Automating Large-Scale Application Build
May 11, 2016
Birth of DCManager (or DCM – Data Center Manager)
Around the end of 2012, LinkedIn decided to move away from retail data centers to wholesale ones that are built and maintained by LinkedIn. With exponential growth prospects we were already going to build multiple data centers in the coming few years. One major and time-consuming task of this operation is bringing up the application stack—which consists of over 13,000 servers running about 450 applications—from the bottom up.
Building an application stack for a complex and tightly integrated system such as the one at LinkedIn—which serves over 420 million members—requires large-scale cooperation and coordination across various teams. Before DCM, this was a fairly manual operation. Our goal at the start was to stay true to the SRE motto by automating all the repetitive tasks that end up eating the majority of SRE time and focus on what matters most: to “give our members a world class experience.”
What is DCM?
With LinkedIn’s dynamic and ever evolving infrastructure we decided that DCM should be a modular application that tightly revolves around InMapper analytics, which we will talk about in the next section.
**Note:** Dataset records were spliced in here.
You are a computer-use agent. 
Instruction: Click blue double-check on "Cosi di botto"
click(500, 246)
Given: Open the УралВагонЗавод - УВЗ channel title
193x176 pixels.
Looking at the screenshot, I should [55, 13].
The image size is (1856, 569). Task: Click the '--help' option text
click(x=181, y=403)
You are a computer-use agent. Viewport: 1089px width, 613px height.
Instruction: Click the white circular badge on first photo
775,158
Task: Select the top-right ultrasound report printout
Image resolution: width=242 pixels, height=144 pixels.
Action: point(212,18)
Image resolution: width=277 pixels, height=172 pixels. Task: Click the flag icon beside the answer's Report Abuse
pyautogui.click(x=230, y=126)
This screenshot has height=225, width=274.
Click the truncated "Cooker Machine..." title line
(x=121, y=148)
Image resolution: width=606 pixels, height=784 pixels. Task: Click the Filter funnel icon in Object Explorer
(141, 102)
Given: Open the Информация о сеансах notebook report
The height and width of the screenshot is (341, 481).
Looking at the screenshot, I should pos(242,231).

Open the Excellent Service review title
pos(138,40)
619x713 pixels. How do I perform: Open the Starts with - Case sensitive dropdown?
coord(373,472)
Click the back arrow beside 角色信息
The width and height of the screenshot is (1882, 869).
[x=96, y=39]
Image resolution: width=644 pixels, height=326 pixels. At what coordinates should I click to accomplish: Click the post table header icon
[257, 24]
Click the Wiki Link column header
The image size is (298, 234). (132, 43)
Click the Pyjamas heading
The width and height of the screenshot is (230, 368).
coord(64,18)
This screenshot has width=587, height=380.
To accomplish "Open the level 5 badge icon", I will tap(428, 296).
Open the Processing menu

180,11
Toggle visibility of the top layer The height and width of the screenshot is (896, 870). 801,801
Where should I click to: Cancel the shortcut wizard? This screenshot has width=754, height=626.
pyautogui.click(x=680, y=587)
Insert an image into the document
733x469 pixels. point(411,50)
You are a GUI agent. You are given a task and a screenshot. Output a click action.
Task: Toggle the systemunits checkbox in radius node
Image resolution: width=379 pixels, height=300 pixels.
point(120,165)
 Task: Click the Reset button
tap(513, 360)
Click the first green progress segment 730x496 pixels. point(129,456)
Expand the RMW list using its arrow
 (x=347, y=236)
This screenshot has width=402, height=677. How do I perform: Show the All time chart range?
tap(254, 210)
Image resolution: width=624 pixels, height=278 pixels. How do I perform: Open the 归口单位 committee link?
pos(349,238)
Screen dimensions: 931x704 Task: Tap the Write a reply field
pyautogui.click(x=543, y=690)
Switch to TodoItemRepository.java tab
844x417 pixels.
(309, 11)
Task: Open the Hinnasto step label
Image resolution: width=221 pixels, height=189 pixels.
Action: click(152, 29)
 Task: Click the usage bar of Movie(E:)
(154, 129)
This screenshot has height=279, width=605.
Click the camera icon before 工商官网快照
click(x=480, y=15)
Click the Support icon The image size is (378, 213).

The philosophy we adopted was simple: build independent modules that complete one task at a time from end to end and report back its status to a central module that can, at any point of time, reflect the status of the buildout.
Since our app stack is a near identical copy of an existing setup, configuration settings, application logic, and capacity all remains virtually the same in the new data center. InMapper uses this logic to generate mapping, i.e., profile of the host in the existing data center including what hardware specs, what application is installed on it, whether it needs a virtual IP and ACL to be opened is mapped to a host in new data center for our new application stack.
Even before we have any applications installed, we can generate all its application configurations, create the necessary VIPs, and deploy access rule, which saves a lot of time and helps us to be ready for the fun stuff of application deployment.
While it seems like a good idea to have a labor-saving tool for generating mappings, there are some questions that we need to consider for such a tool, which take into account differences between data centers, dependencies between applications, and distributing applications on racks. Take the following questions:
- What if the new data center is not a replica of the old data center? If the new data center is a scaled-down version and 1:1, then mapping of hosts will not make sense here. This was one of the big challenges we solved when generating host mappings. For 1:1, InMapper was easy to create a clone copy of the application stack.
To solve the problem for a scaled-down application stack, we grouped the unique application set together and scaled it down to our required numbers. It not only solved the problem but also helped us maintain a minimum application redundancy. “Profile” has a total of nine instance running and if we scale down to 50 percent of the existing data center, we will end up with five instances.
- What if an single or subset of applications is not required in the new data center, but the co-shared application is needed?
- What if the entire application is not required in the new data center?
- What if a service requires a 2:1 ratio instead of the default ratio (1:1), which could be 4:1?
- How to solve a “dependent services” problem. If A depends on B, but B needs to be ready before A is installed, ordering becomes a challenge!
- How to make sure that the application are distributed evenly on the rack to optimize the network load and have redundancy in place.
InMapper has one governing rule which can not be compromised:
- Always maintain maximum rack distribution so that we have optimized our resource usage like network IO, power usage and redundancy to support maintenance. Below is example of inMapper in our topology:
What are we trying to solve?
Monotonous work is not why we have SREs at LinkedIn. Building an app stack takes a lot of time and can be a repetitive effort, so we divided it into pre- and post-build tasks. We believe that by automating pre-build tasks like generating application and/ container configuration, creating its respective ACLs, VIP deployment and installation of the application, SREs can focus their efforts on solving the bigger and more complex tasks like the post-build task of bringing up the application stack and making it ready for our members.
Metrics and impact of DCM
Before DCM, our timeline to come up with a new data center was roughly 90 days. With DCM, we have brought it down to 30 days.
The development of DCM has led to multiple benefits, including time savings, labor savings, cost savings, better management, and visibility of resources. This kind of automation frees us up to solving bigger and more interesting problems, and it is exactly the kind of "leverage" that LinkedIn engineers strive for—doing more with less.
DCM itself is now a complex application with multiple moving parts. It would not have been successful without the efforts of Himanshu Chandwani, Maheswaran Veluchamy, Suku George and the leadership of Viji Nair.